Woody Allen filmlerini sevmemin başlıca nedeni; filmlerinde içerik olarak kadın-erkek ilişkileri, cinsellik, evli çiftler arasındaki sorunlar, birbirini aldatan eşler ve hayatın anlamsızlığını kullanması ve tüm bunları bir dantel gibi ince ince işlemesidir. Olaylardan çok karakterler üzerinde durur ve karakterlerin kişilik analizlerini derinlemesine işler filmlerinde. Bir psikanalizci gibi karakter analizi yaptığını ve bunu da izleyicilere aktardığını düşünüyorum. ( Stefan Zweig' in yazmış olduğu biyografileri de aynı nedenle severek okuduğumu belirtmeliyim.)

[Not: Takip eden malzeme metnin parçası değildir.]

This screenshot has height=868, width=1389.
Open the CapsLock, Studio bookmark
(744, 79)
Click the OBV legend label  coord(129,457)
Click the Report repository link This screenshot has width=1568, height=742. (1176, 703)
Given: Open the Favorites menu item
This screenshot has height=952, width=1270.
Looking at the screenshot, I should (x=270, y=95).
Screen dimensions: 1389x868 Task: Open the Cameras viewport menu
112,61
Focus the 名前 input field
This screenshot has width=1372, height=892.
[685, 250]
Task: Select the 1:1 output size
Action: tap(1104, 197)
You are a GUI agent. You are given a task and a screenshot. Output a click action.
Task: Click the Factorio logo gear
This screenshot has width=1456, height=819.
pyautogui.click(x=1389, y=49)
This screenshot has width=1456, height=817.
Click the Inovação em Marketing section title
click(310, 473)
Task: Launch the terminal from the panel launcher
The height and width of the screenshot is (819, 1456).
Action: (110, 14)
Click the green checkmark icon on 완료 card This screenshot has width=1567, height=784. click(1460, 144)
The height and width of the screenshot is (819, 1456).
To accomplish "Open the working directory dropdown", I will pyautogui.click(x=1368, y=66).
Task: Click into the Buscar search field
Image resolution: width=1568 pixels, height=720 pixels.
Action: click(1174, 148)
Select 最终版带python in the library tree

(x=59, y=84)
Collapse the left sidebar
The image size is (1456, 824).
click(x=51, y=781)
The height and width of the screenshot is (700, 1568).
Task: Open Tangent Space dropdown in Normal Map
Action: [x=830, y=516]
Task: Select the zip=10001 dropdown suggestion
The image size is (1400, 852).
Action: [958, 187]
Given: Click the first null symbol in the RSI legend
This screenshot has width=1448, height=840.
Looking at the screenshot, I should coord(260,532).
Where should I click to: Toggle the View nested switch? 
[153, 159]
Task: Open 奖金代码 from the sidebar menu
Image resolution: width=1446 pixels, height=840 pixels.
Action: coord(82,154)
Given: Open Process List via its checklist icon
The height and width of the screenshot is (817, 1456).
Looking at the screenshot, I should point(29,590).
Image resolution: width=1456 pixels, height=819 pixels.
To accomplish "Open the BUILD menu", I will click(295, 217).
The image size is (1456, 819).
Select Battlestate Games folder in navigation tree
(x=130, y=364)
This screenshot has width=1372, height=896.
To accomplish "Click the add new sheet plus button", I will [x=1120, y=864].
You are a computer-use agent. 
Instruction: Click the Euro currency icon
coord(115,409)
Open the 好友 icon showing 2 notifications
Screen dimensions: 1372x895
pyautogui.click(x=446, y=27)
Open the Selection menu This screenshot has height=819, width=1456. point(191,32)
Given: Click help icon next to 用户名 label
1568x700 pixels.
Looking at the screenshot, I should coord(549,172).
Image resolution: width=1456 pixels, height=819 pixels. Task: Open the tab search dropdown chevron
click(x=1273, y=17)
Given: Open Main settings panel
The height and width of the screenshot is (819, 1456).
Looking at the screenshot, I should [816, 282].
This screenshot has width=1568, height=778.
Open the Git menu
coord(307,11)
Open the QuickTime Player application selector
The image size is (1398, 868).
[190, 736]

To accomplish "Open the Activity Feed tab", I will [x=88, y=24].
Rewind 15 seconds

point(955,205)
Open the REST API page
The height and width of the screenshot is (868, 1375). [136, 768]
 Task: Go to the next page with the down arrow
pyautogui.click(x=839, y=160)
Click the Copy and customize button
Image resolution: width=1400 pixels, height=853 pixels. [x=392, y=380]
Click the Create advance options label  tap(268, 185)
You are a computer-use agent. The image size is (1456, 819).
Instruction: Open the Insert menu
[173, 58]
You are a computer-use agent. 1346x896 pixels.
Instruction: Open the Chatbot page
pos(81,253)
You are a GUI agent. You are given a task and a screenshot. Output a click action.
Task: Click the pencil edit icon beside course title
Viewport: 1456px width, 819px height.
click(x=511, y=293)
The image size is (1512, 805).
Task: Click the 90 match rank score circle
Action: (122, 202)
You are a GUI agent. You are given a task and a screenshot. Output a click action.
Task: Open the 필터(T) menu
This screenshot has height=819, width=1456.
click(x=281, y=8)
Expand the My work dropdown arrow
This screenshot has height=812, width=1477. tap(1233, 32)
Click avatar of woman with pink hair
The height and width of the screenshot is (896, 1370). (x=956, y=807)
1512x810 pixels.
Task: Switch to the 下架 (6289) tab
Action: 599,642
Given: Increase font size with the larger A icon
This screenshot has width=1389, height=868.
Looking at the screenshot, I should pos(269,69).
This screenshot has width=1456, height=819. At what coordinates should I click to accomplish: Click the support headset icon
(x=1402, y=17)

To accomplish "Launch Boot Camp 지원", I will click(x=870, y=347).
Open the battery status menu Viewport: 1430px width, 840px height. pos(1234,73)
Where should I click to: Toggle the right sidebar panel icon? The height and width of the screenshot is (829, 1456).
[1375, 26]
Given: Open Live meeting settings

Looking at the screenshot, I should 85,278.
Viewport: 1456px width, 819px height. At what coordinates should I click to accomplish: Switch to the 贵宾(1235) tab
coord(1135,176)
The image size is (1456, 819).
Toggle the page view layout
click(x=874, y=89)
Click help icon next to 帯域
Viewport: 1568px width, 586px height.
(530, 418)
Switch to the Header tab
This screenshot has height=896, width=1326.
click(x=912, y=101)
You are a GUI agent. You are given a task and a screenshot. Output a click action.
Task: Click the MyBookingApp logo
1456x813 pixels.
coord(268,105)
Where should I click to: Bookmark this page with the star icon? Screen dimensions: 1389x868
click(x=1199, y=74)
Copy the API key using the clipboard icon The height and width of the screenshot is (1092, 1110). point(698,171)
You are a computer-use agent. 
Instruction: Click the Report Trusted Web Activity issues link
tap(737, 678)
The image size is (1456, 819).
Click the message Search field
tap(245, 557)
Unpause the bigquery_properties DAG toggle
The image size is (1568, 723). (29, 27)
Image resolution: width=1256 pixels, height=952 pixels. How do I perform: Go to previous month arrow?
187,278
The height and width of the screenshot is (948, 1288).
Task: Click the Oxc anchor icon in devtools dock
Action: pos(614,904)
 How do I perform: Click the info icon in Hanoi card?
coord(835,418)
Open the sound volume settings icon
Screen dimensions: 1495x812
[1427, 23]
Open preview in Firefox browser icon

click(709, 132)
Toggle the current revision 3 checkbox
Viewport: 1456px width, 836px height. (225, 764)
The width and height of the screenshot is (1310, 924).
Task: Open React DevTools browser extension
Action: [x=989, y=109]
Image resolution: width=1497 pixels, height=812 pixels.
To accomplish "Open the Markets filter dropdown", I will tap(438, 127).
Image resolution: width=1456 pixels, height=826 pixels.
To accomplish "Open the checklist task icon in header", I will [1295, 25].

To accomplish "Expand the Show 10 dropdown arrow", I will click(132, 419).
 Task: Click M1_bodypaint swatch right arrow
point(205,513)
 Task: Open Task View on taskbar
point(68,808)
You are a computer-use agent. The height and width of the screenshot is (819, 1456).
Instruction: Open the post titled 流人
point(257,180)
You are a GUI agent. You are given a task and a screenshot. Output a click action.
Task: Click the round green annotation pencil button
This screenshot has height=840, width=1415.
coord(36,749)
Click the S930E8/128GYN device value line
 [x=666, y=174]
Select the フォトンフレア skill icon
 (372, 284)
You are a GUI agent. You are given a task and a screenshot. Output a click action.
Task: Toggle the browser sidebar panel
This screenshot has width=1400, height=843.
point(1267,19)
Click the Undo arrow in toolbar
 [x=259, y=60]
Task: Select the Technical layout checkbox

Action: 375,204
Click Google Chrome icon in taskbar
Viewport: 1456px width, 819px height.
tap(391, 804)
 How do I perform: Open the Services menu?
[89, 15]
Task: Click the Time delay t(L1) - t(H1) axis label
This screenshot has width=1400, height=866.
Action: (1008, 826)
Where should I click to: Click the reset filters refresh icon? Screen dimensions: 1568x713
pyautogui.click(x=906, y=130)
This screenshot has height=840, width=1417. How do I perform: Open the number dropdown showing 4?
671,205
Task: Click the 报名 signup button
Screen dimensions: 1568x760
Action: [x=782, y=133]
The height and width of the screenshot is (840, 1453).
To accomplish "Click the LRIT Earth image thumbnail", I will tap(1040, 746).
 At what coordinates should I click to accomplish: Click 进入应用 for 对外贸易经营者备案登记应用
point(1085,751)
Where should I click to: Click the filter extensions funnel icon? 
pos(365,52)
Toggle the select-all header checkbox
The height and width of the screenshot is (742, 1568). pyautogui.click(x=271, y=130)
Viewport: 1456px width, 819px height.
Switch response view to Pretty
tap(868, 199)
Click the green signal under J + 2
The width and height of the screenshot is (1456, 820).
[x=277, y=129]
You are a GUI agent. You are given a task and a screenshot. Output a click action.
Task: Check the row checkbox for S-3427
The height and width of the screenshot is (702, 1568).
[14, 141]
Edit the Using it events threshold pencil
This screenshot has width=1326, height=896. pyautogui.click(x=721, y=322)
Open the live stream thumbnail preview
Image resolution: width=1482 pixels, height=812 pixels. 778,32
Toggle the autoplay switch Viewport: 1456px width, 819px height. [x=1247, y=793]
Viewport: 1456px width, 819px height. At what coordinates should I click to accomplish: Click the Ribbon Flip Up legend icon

Şimdi filmin konusuna geçebilirim: Jasmine( Cate Blanchett ), New York' lu çekici ve güzel bir ev kadınıdır. Üniversitede Antropoloji okurken son sınıfta okulu bırakmıştır. Bir partide Hal' le( Alec Baldwin ) tanışır ve evlenirler. Tanıştıklarında fonda " Mavi Ay " şarkısı çalmaktadır. Bu önemli, çünkü film süresince bu şarkının adı Jasmine tarafından sürekli dile getirilmekte. Hal, milyarder bir yatırımcıdır. Parasını cömertçe harcadığı için mali krize girer ve iflasın eşiğine gelir. Mesleği ve parası olmayan Jasmine, kocasının sayesinde zenginliğe çabuk alışır ( kim alışmaz ki) ve lüks içinde yaşamanın tadını çıkarır. Bu zengin ve gösterişli yaşamın Jasmine için bir bedeli vardır: Kocası, Jasmine adına bir şirket kurar ve şirkete ait evrakları ona imzalatır. Kocası batarsa Jasmine de batacaktır. Bunu içten içe bilen Jasmine çok da umursamaz. Ancak kocasının kendisini aldattığını öğrendiğinde( hem de birçok kez ) deliye döner ve kocasını FBI' ya ihbar ederek hem kendisini hem de kocasını mahveder. Beş parasız bir halde bir süreliğine San Francisco' nun taşrasında yaşayan, kendisi gibi evlatlık olan üvey kız kardeşinin yanına gider. Jasmine' in amacı zengin ve kariyer sahibi birini bulup evlenmek ve gösterişli yaşamına devam etmektir. Bunun için geçmişini unutmaya hatta silmeye bile razıdır. Yaşadığı travmanın etkisiyle kendi kendine konuşmaya başlayan Jasmine, aradığı adamı bulabilecek midir? Merak ediyorsanız filmi izlemeniz gerekecek. Filmin finali, etme-bulma dünyası dedirtiyor insana.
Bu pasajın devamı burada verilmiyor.